This is a short post of a simple of Cyber Economics framework to help organisations develop investment strategies to reduce Cyber Risk. The framework is based on a research paper produced by AFCEA International Cyber Committee. This document was created in 2013 but the principles are still the same in 2020 as well as the challenges experienced by the industry.
The main two aspects of this Cyber Investment framework are
- The threat sophistication
- The criticality of the mission / business supported and/ or data protected by these security investment (security controls).
The reason to consider these two aspects in the framework are
- The level of sophistication of the cyber threat, the majority of the threats are unsophisticated with only a small percentage considered sophisticated or highly sophisticated; therefor to reduce the cyber risk the first priority is to tackle this category of threats (unsophisticated)

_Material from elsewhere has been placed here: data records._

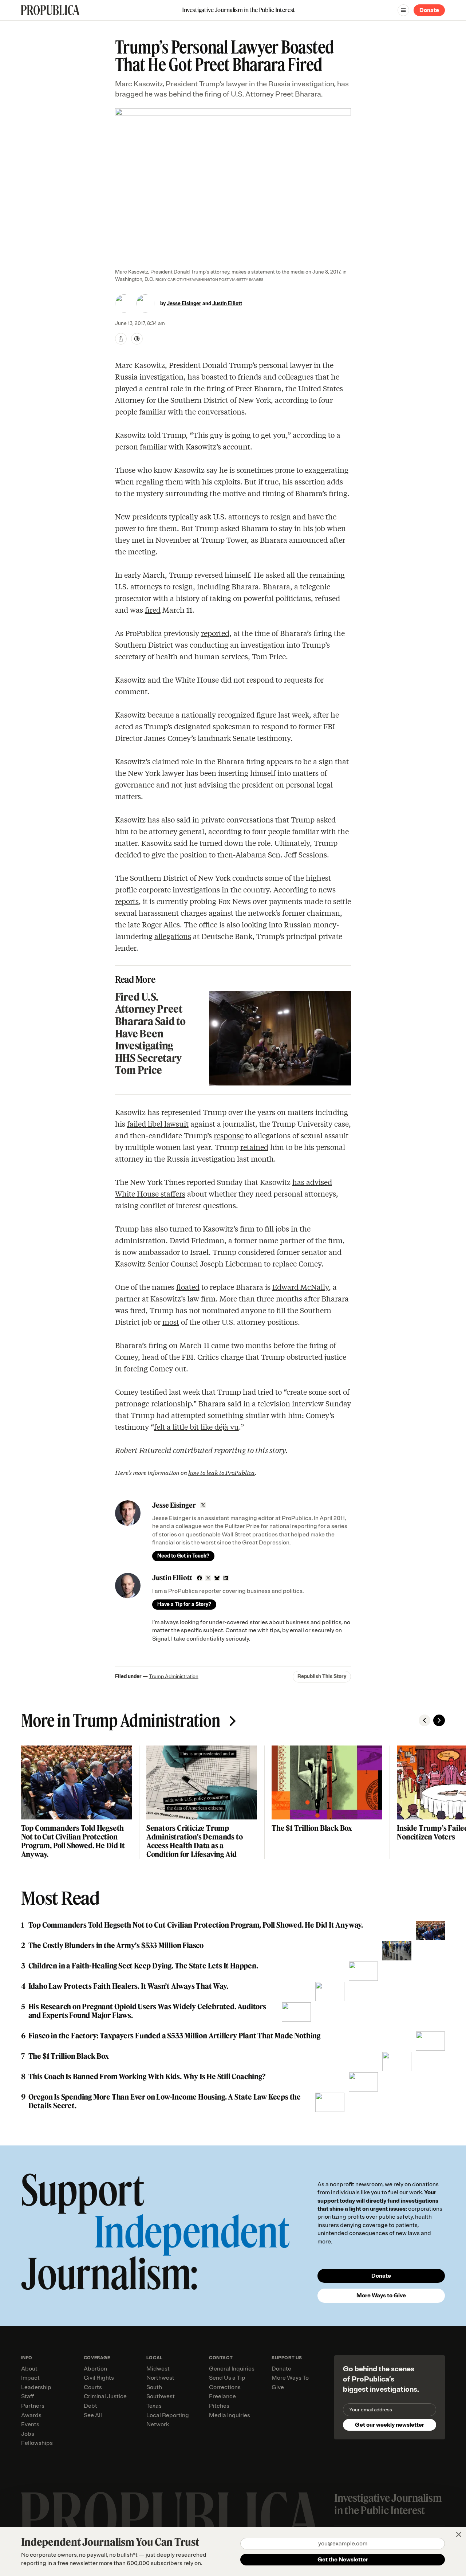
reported (215, 633)
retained (254, 1147)
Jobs (27, 2434)
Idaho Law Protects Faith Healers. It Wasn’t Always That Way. (128, 1986)
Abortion (95, 2368)
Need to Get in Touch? (183, 1556)
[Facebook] (199, 1578)
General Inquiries (231, 2368)
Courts (93, 2387)
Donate (429, 10)
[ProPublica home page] (170, 2517)
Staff (27, 2396)
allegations (172, 936)
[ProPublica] (50, 10)
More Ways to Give (381, 2295)
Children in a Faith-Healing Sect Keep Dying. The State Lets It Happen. (143, 1966)
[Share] (121, 339)
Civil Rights (99, 2377)
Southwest (160, 2396)
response (229, 1135)
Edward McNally (300, 1287)
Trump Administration (173, 1676)
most (170, 1322)
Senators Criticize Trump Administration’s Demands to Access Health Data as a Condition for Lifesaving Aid (194, 1841)
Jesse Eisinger (184, 304)
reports (127, 901)
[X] (203, 1505)
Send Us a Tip (227, 2377)
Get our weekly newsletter (389, 2424)
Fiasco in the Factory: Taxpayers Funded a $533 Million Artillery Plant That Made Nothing (174, 2035)
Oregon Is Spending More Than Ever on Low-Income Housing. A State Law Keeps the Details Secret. (164, 2101)
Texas (154, 2406)
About (29, 2368)
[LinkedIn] (226, 1578)
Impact (30, 2377)
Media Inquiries (229, 2415)
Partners (32, 2406)
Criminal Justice (105, 2396)
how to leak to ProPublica (221, 1472)
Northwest (160, 2377)
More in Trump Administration (120, 1720)
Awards (31, 2415)
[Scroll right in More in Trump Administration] (439, 1720)
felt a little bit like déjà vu (196, 1427)
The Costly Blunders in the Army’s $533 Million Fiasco (116, 1945)
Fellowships (37, 2443)
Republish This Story (321, 1676)
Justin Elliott (227, 304)
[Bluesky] (217, 1578)
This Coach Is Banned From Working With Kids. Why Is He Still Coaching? (147, 2076)
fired (153, 609)
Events (30, 2424)
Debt (90, 2406)
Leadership (36, 2387)
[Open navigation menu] (403, 10)
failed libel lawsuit (158, 1123)
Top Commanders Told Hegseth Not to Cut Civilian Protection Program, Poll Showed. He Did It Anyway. (73, 1841)
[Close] (458, 2534)
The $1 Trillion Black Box (312, 1828)
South (154, 2387)
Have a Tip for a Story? (184, 1604)
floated (188, 1287)
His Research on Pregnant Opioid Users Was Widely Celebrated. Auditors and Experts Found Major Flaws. (147, 2011)
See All (93, 2415)
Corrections (225, 2387)
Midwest (158, 2368)
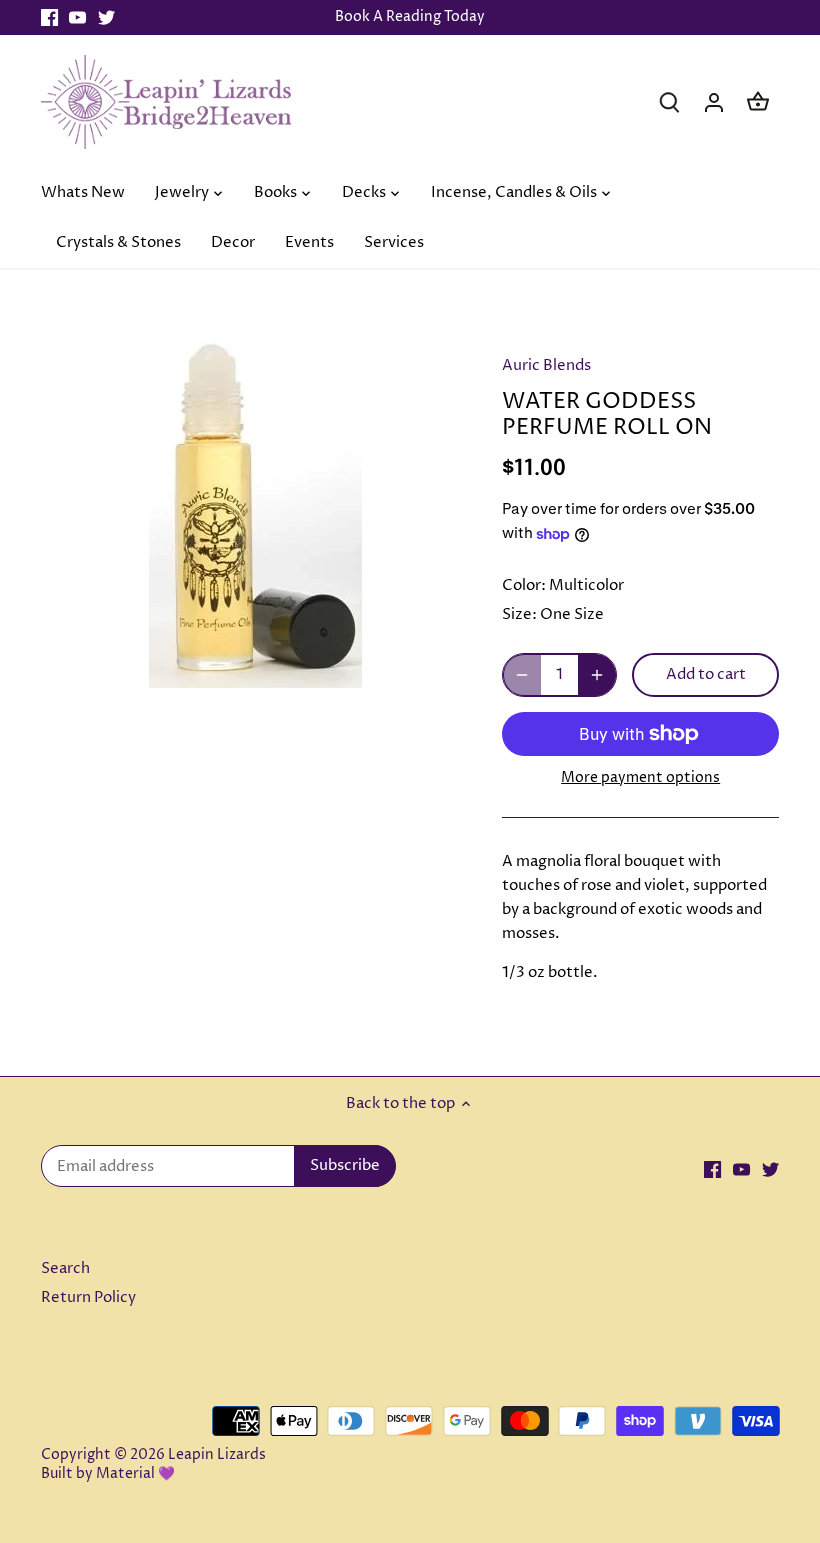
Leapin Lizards (217, 1455)
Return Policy (88, 1297)
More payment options (640, 777)
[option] (253, 511)
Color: (524, 585)
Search (65, 1268)
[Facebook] (49, 17)
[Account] (714, 101)
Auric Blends (546, 365)
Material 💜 (135, 1474)
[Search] (670, 101)
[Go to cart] (758, 101)
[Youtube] (77, 17)
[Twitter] (106, 17)
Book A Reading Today (410, 17)
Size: (519, 614)
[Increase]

- The criticality of the mission supported, organisations must focus their cyber risk reduction efforts to mission critical functions of the business, to avoid business disruption and regulation penalties
This report dates from 2013 but these two aspects continue being true. I do not know the exact percentage of unsophisticated threats encountered today globally by organisations, however, coming from an operations background I can confirm that most the threats that an organisation will encounter will be unsophisticated. I would not be surprised if the percentage is even higher than in 2013, due to the free circulation of open source trade-craft created by the research community and that it is often seen being used by malicious actors in their campaigns. This obviously sets the priority when setting a cyber strategy for cyber risk reduction and investment within the organisations.
If the majority of attacks encountered by organisations across the world are unsophisticated, it makes financial sense and a priority to develop a security control baseline that protects the organisation against the majority of the threats. Some of these attacks may or may not cause a significant impact, however, the deployment of a baseline should be enough to considerably reduce the exposure of the organisation implementing it.
Organisations that need to start developing a security control baseline or need to benchmark their baseline can use the following references.
- CIS Top 20
- ASD Top 35
- NIST SP 800-53, Appendix D
These baselines when properly selected and implemented are meant to stop around 75% to 85 % of threats according to the Australian Signals Directorate (ADS) and the Center for Internet Security (CIS).
One of the most important findings of this paper is that “organisations typically invest in baseline security controls and processes that are mostly overlapping and redundant to the baseline controls” furthermore “this overlapping controls can result in increase complexity and gaps in security effectiveness that often result in a weakening of the collective set of baseline controls”.
Cyber assessments are key to provide situational awareness and make the right decisions for controls investment to reduce exposure to cyber risks, thus they are the foundation previous to an investment.
The simplicity of this framework allows all organisations to understand the journey they have to take to reduce their exposure while making the right financial decisions. In my next post, I will explain how the framework tackles the deployment of advanced security controls for the most critical functions of the organisation; and how it can be extended to match each part of the journey with an adversary class operating in the cyberspace.
Ultimately, this is a model that allows to develop an investment cyber strategy that factors in the nature of the threat that an organisation expects to encounter while remaining financially sounded and protecting the functions that are most critical for the survival of the organisation.